Simon Schama’s History of the Jews
Due to popular demand, Schama returned for a second visit to Jewish Book Week 2013, for a conversation with Ian Black, The Guardian’s Middle East editor, about his book and TV series. This event was not recorded.
The Story of the Jews and The Fate of the World is expected to be one of the most discussed books of 2013. Accompanied by a major BBC television series, it is a landmark history of a culture, a people, a world – from the time of Moses to our own.
Simon Schama presented a special preview of the book and documentary at Jewish Book Week. It describes an intellectual territory reaching from the Hebrews’ invention of a single God to Jewish responsibility for killing the saviour, to currents of dispossession, destruction and diaspora. The account takes in the birth of modernism and the horrors of the 20th century.
In Schama’s inimitable style, this is not only indispensable history, it is raucous and characterful too, taking in the Jewish joke, Jewish sportsmen, Yiddish theatre, painting and music.

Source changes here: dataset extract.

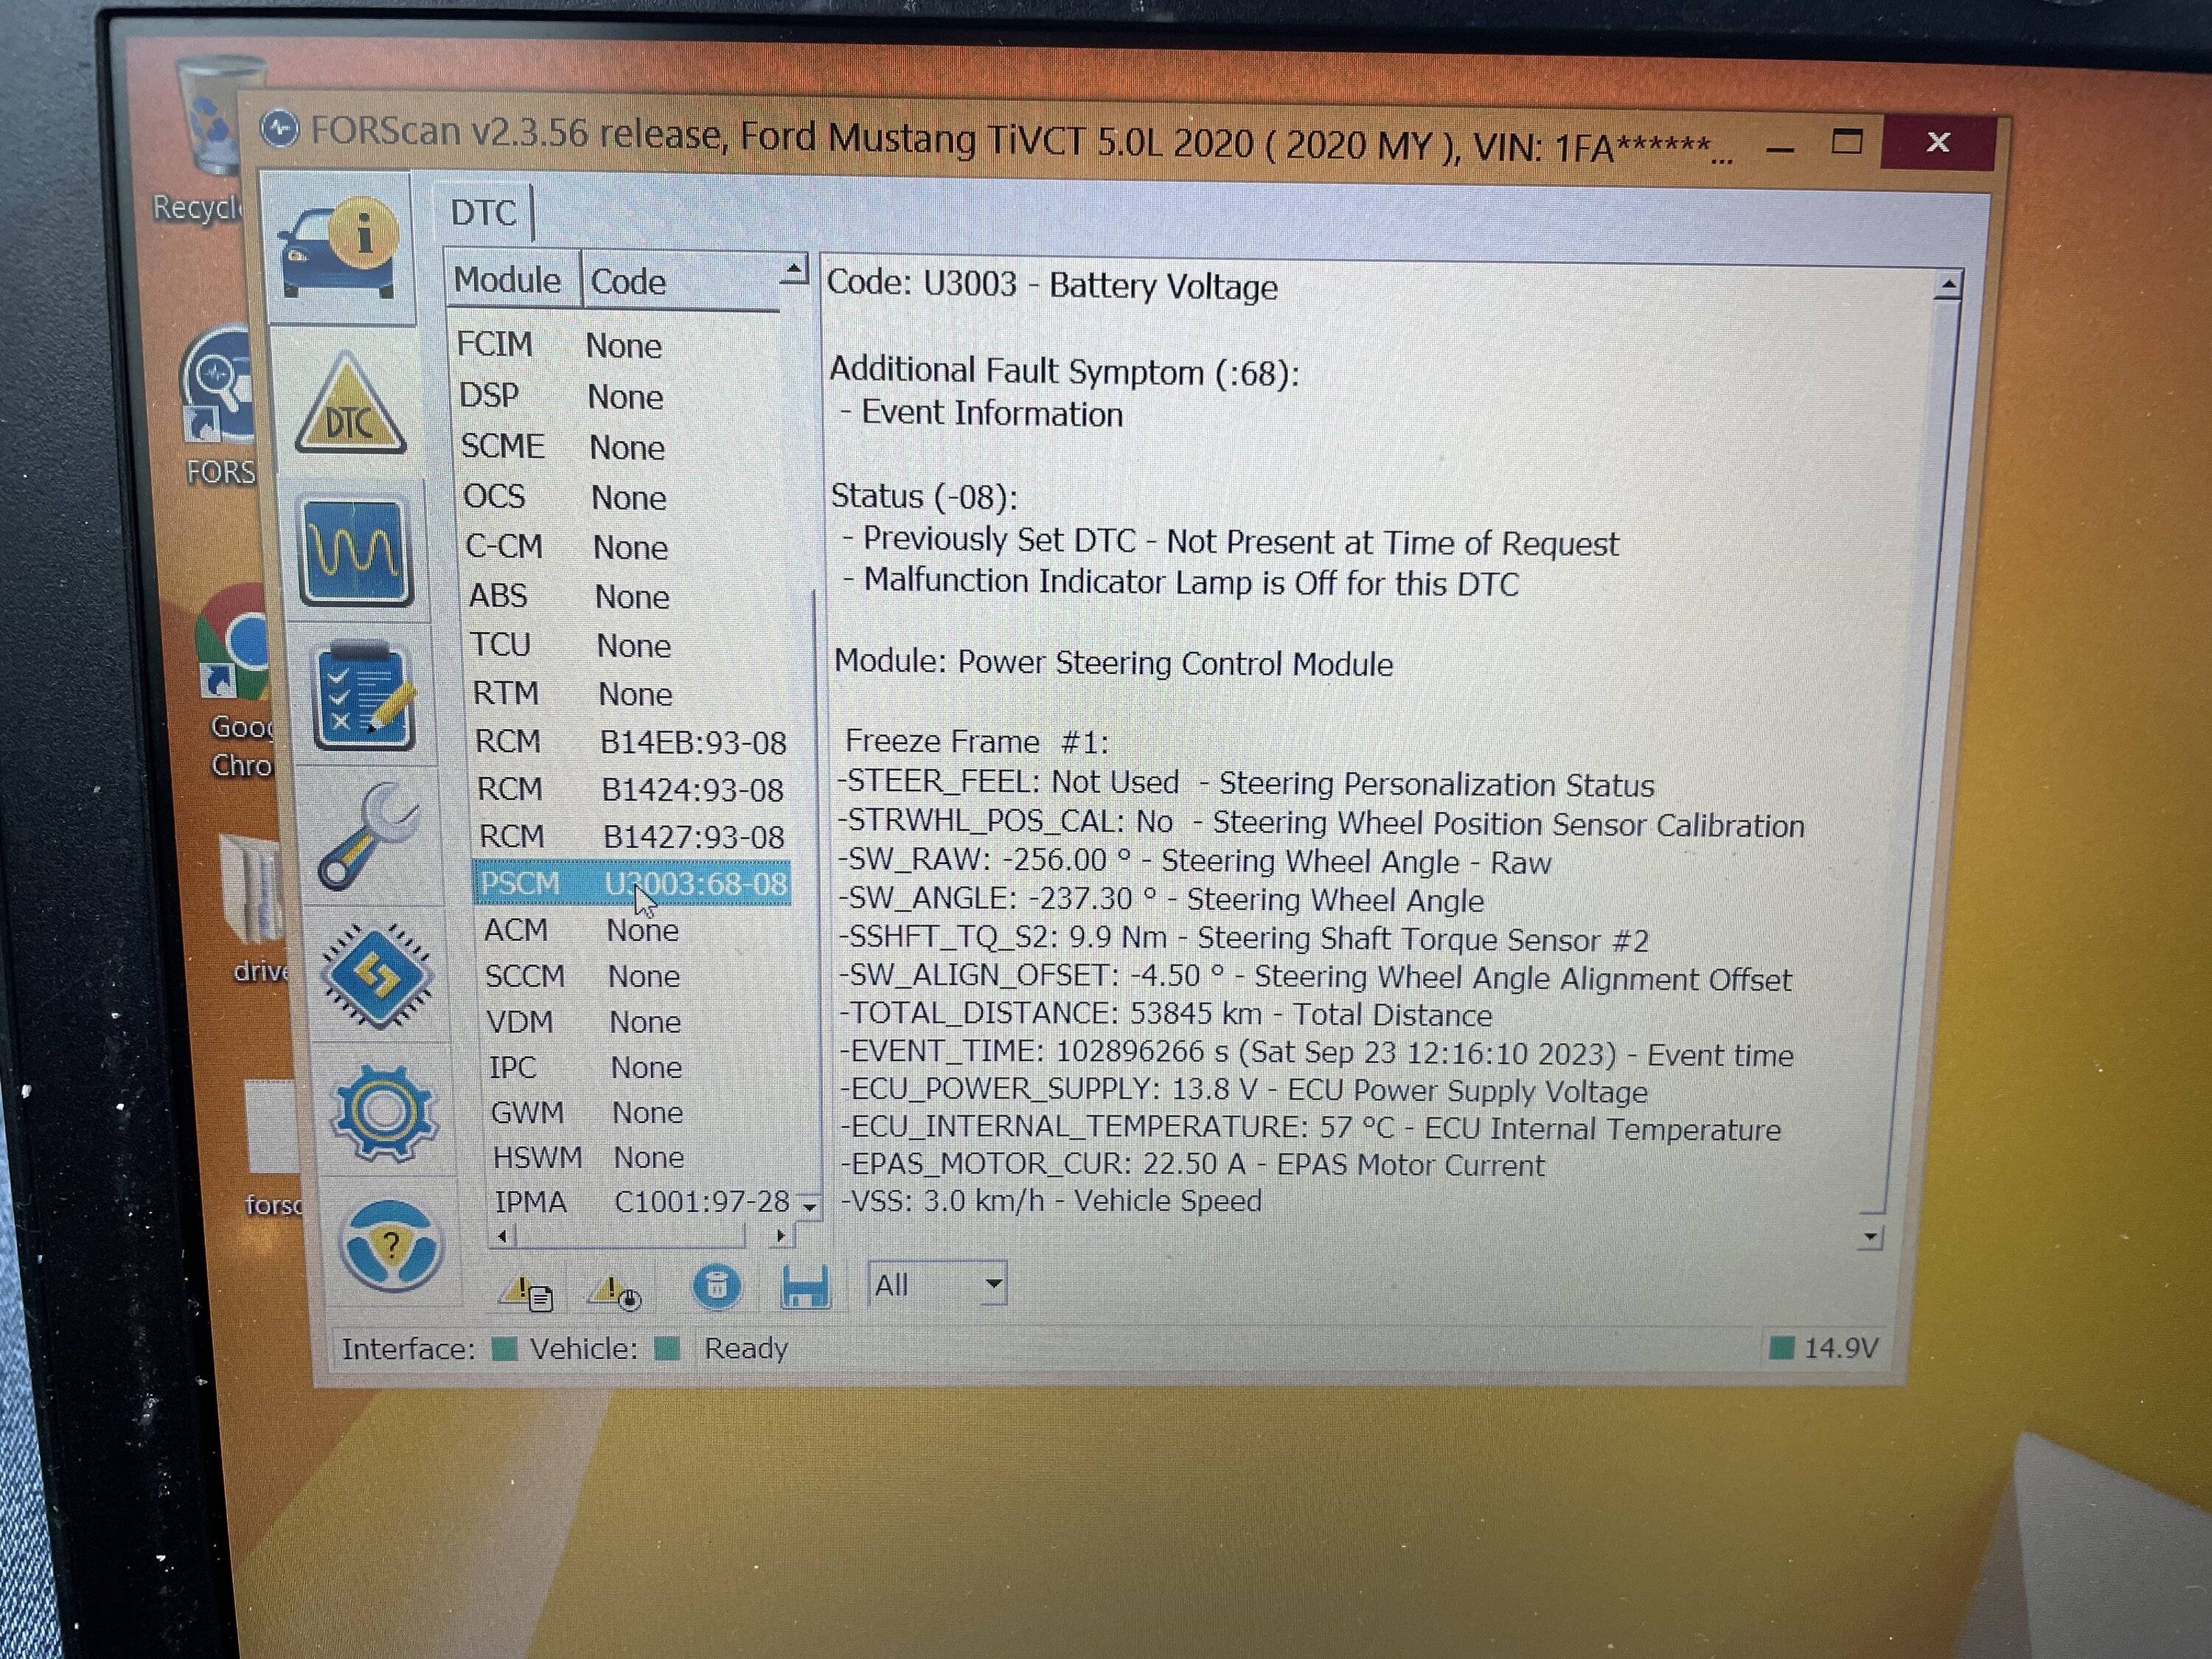Open the vehicle information section icon

340,250
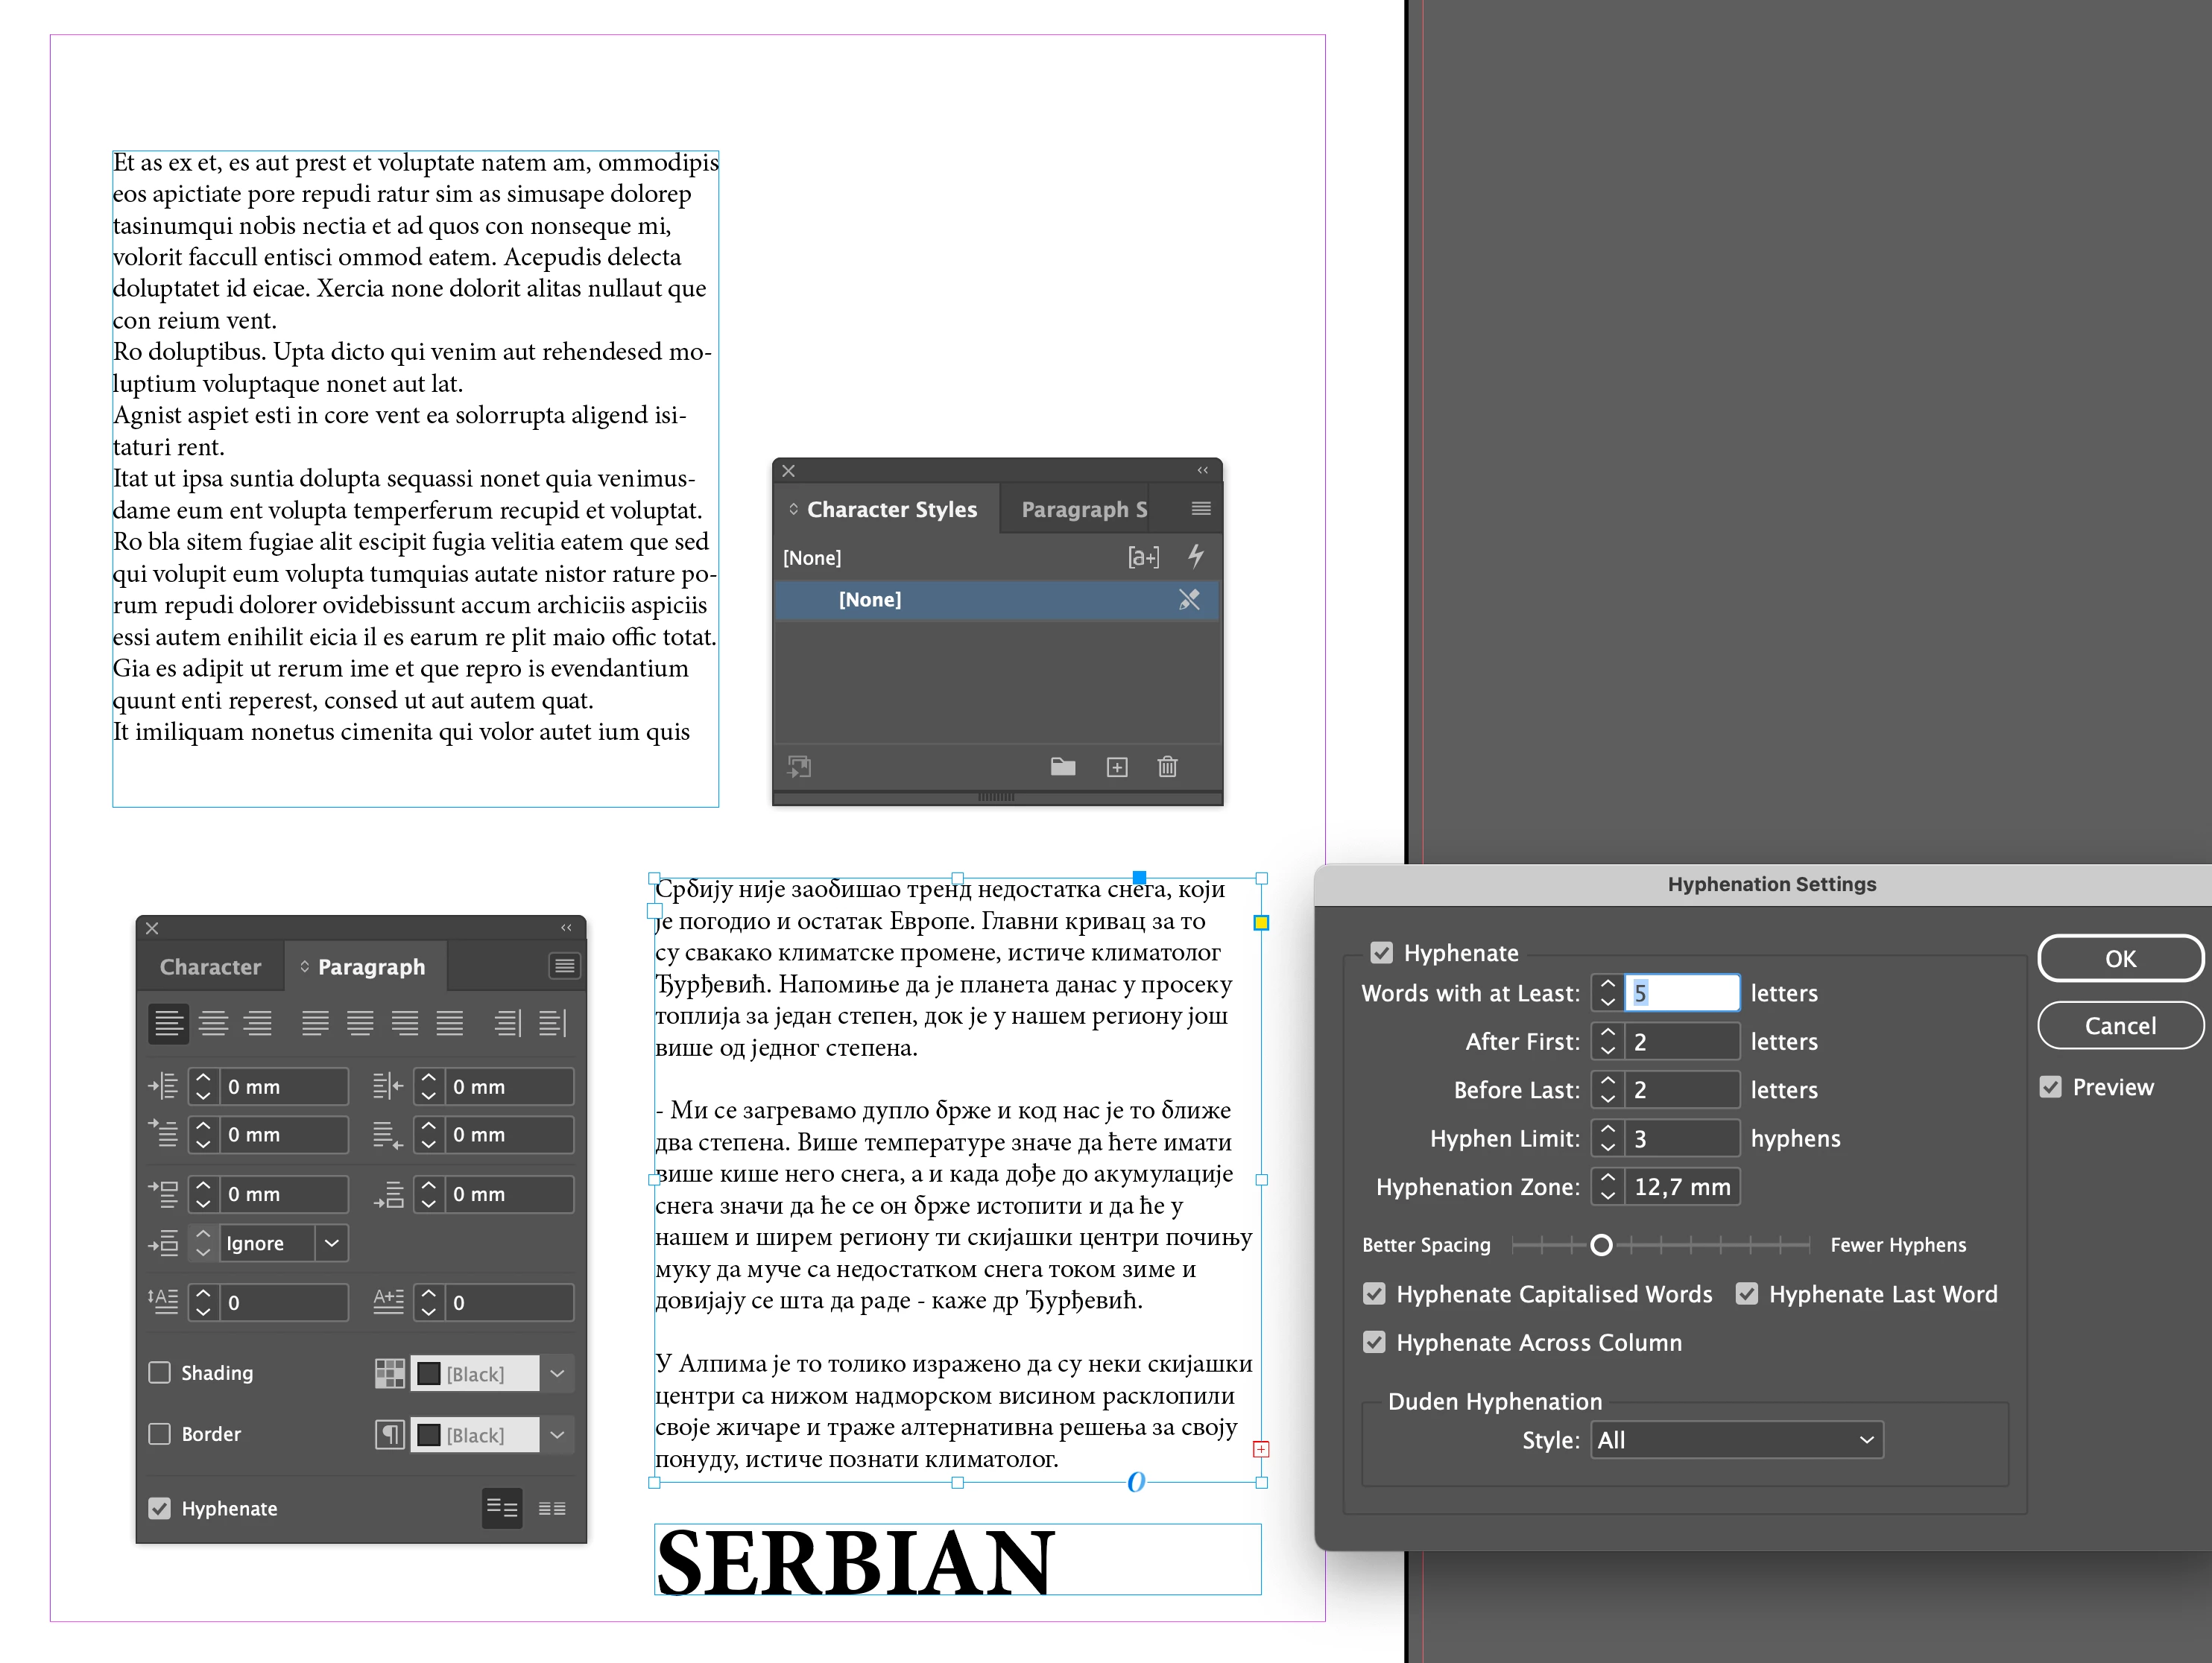Click the create new style group folder icon

(x=1062, y=767)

Sir Simon Schama, CBE is University Professor of Art History and History at Columbia University and a Contributing Editor of the Financial Times. He is the author of nineteen books and the writer-presenter of fifty documentaries on art, history and literature for BBC2. His art criticism for The New Yorker won the National Magazine Award for criticism in 1996; his film on Bernini from The Power of Art won an Emmy in 2007 and his series on British history and The American Future: a History, Broadcast Critics Guild awards. He won the NCR non-fiction prize for Citizens, National Book Critics Circle award for Rough Crossings, the WH Smith Literary Award for Landscape and Memory. In 2015 he received the Premio Antonio Feltrinelli in historical sciences from the Accademia nazionale dei Lincei in Rome. His The Story of the Jews: Finding the Words was published in 2015 and the second volume Belonging in 2017. In the autumn of 2016, The Face of Britain, a history of British portraiture appeared as a five-part BBC television series; a book and an exhibition at the National Portrait Gallery. In 2018, Civilizations, a nine-part BBC television series on world art, of which he wrote and presented five. In May 2019, Wordy: Sounding off on high art, low appetite and the power of memory, was published, and in the spring of 2021 his BBC series The Romantic and Us was aired. At present, he is working on Foreing Bodies, his twentieth publication, and in a new BBC series titled Brave New World. Image cr. Charlie Bibby
Ian Black was Middle East editor of The Guardian until 2016. In 36 years on the paper he was also Jerusalem Correspondent, Diplomatic Editor, European Editor and Chief Foreign Editorial Writer. He has covered major events in the Middle East, from the Iran-Iraq War to the Palestinian Intifadas and the uprisings of the Arab Spring. He has also written for The Washington Post and The Economist. He is now a visiting senior fellow at the London School of Economics.